Fast genau sieben Jahre nach Ausbruch des Arabischen Frühlings gehen Menschen mit demselben sozialen Hintergrund und den gleichen sozio-ökonomischen sowie politischen Forderungen unerschrocken auf die Straßen, um ein Leben in Würde einzufordern. Ihre Forderungen wurden bislang immer wieder von konservativen wie reformistischen Teilen der Elite enttäuscht, deswegen auch ihre Rage gegen das gesamte politische System.

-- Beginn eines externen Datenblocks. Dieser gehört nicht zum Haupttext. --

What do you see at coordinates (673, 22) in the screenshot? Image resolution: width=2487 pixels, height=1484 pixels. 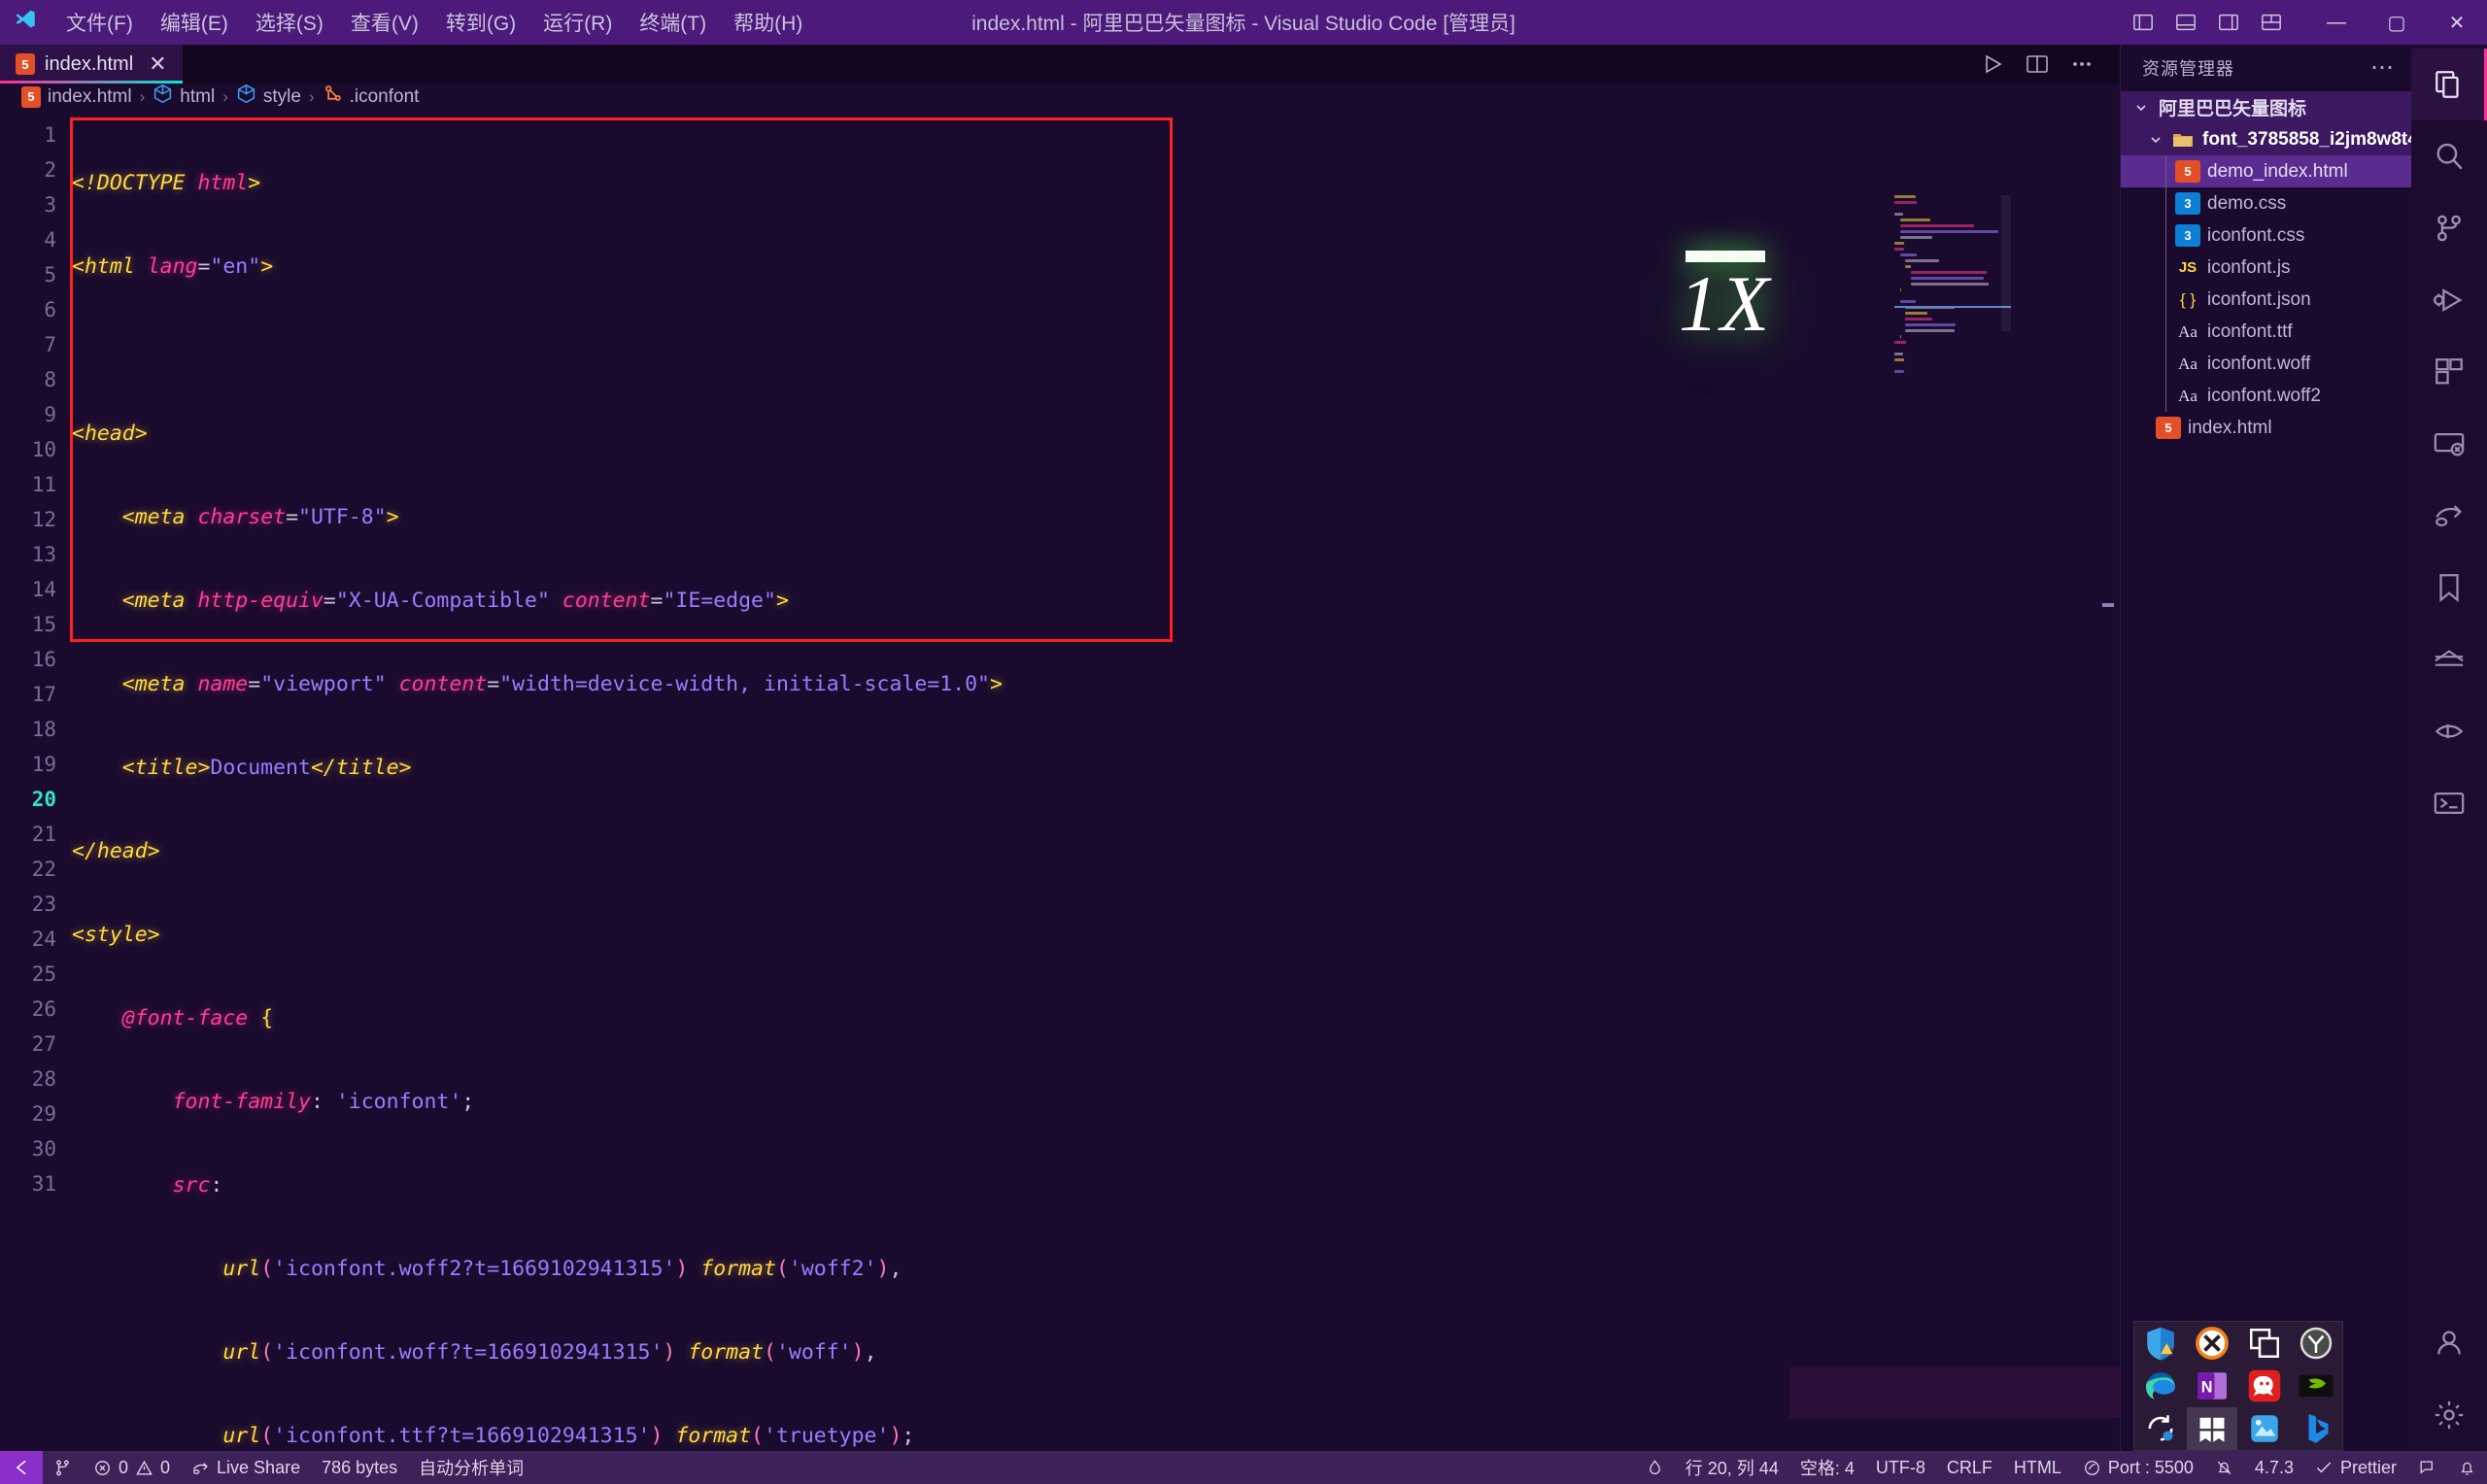 I see `menu-terminal: 终端(T)` at bounding box center [673, 22].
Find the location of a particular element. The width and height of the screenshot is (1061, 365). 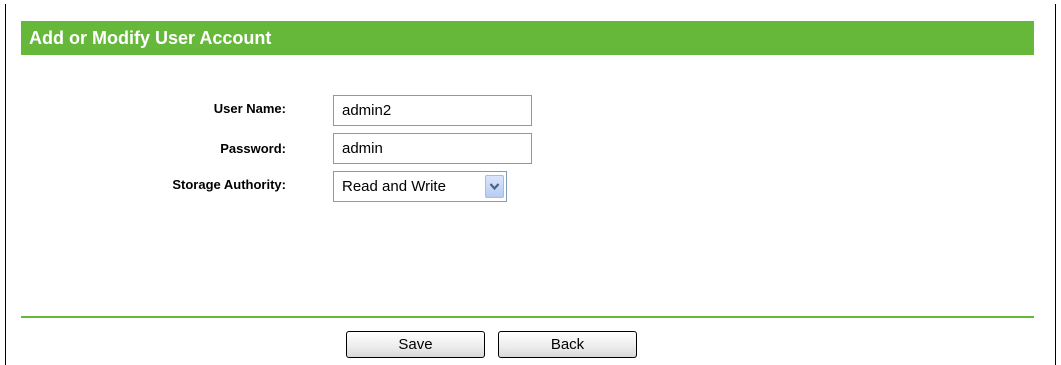

username-input is located at coordinates (432, 110).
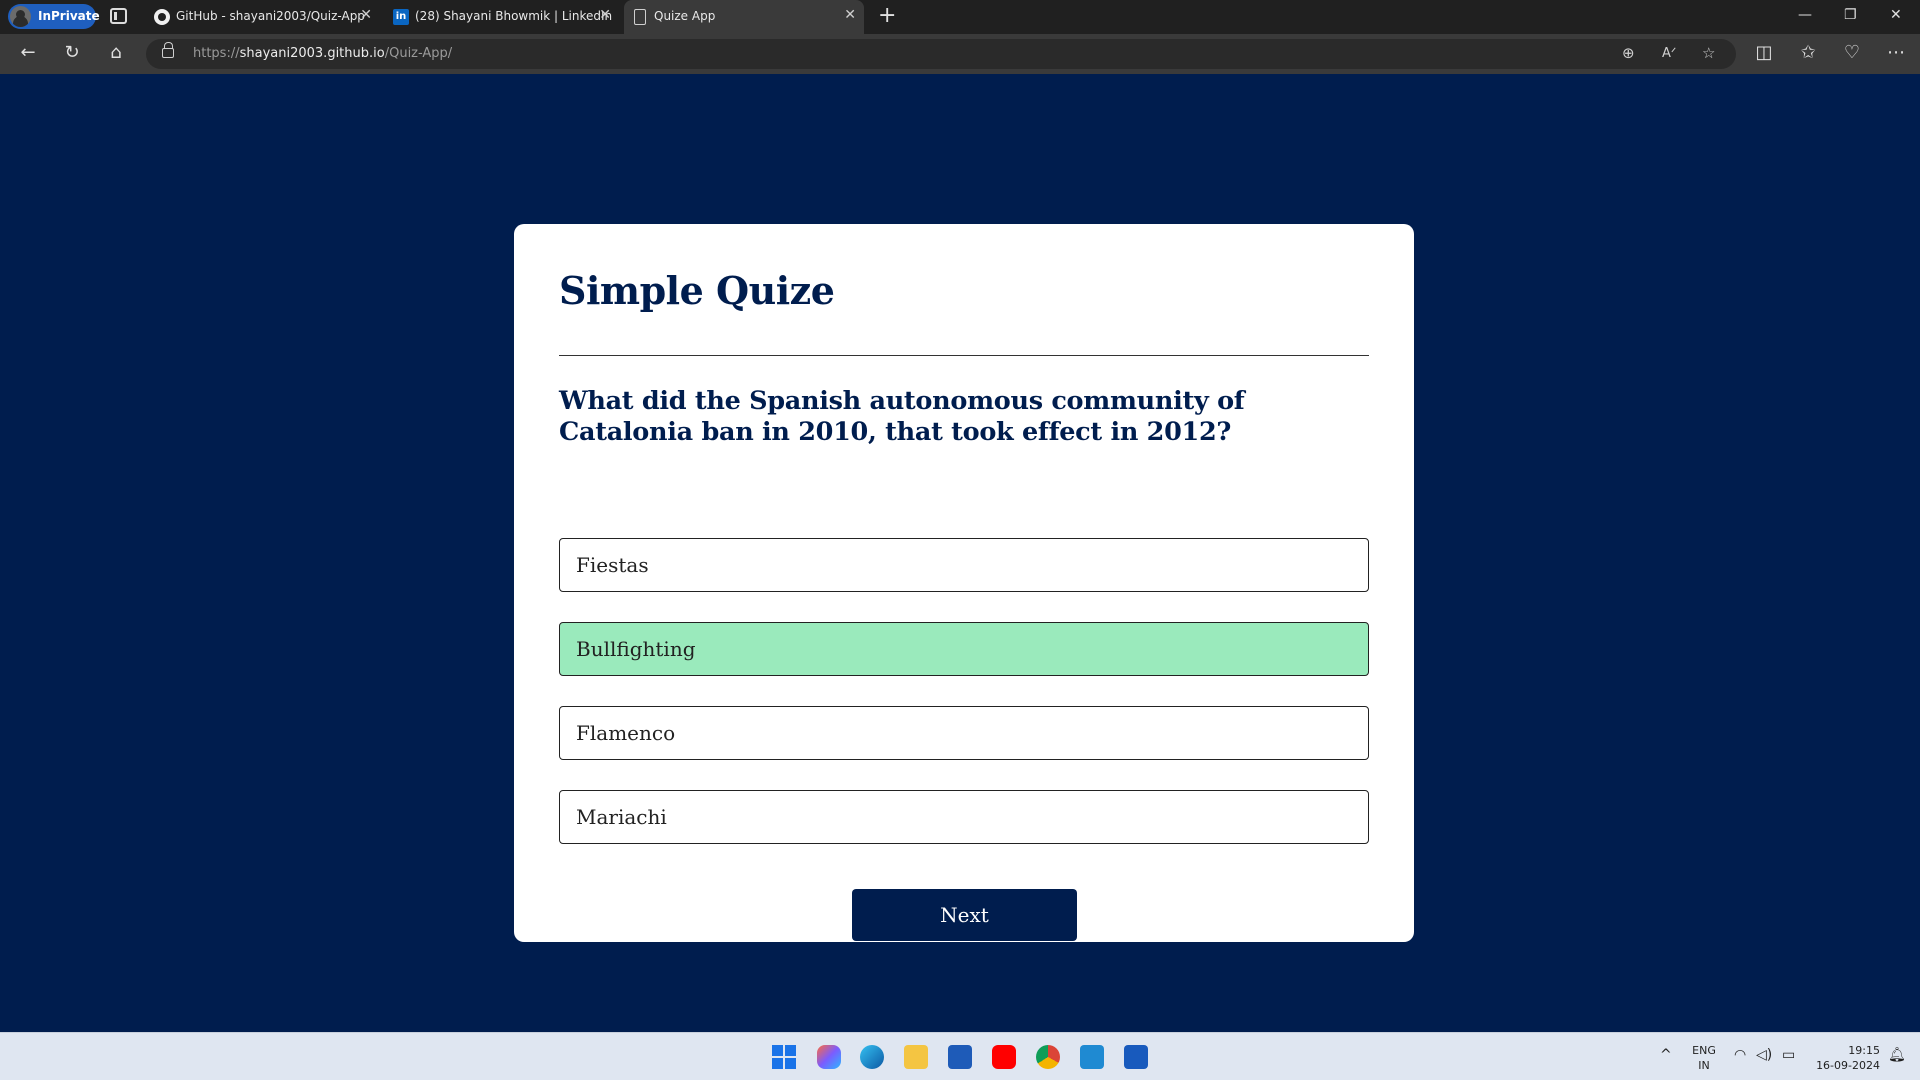 The width and height of the screenshot is (1920, 1080). I want to click on battery-icon: ▭, so click(1788, 1055).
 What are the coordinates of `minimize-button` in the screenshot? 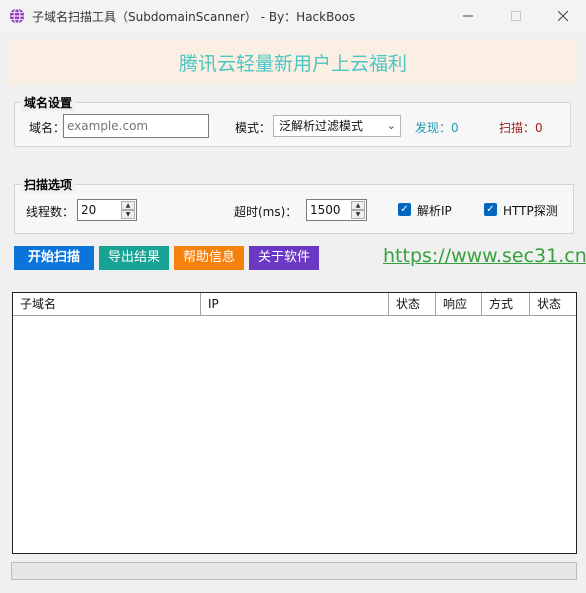 It's located at (468, 16).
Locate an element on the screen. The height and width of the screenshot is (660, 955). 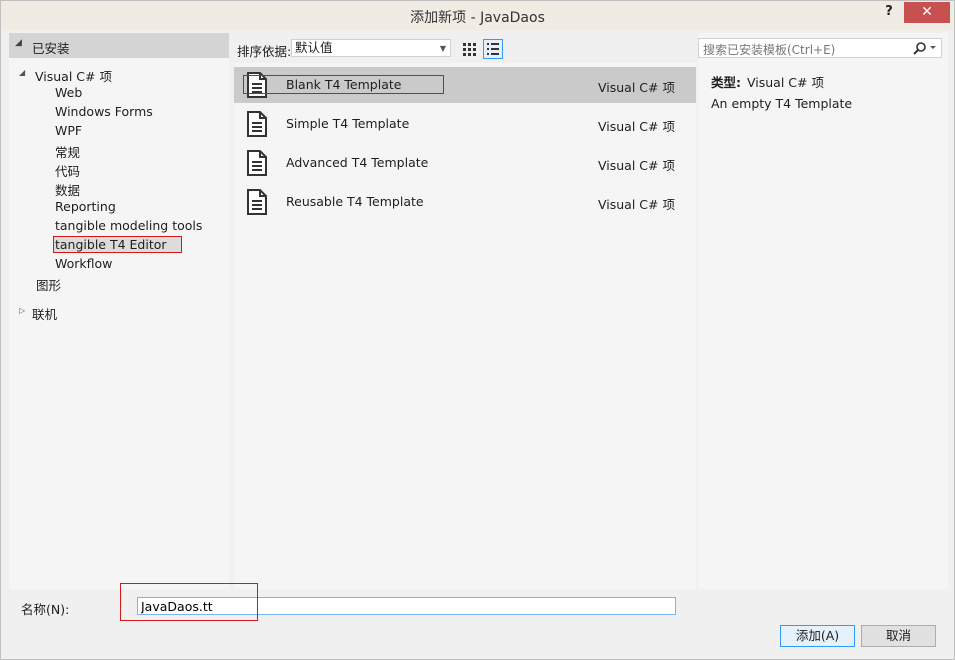
template-name: Simple T4 Template is located at coordinates (348, 124).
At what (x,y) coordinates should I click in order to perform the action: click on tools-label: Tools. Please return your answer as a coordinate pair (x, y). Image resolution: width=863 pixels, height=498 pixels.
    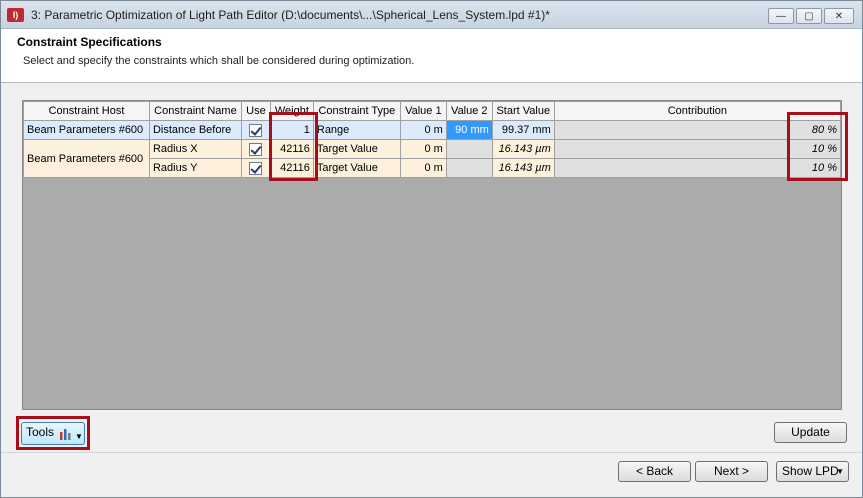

Und wieder einmal richtet sich diese Wut gegen die Fundamente eines Regimes, das seit fast vier Jahrzehnten autokratisch herrscht. Vor diesem Hintergrund wird der Aufstand wohl erst dann ein Ende finden, wenn er blutig niedergeschlagen ist.

Ali Fathollah-Nejad

© Qantara.de 2018

Dr. Ali Fathollah-Nejad ist Gastwissenschaftler am Brookings Doha Center; Iran-Experte der Deutschen Gesellschaft für Auswärtige Politik (DGAP) und am Belfer Center der Harvard Kennedy School.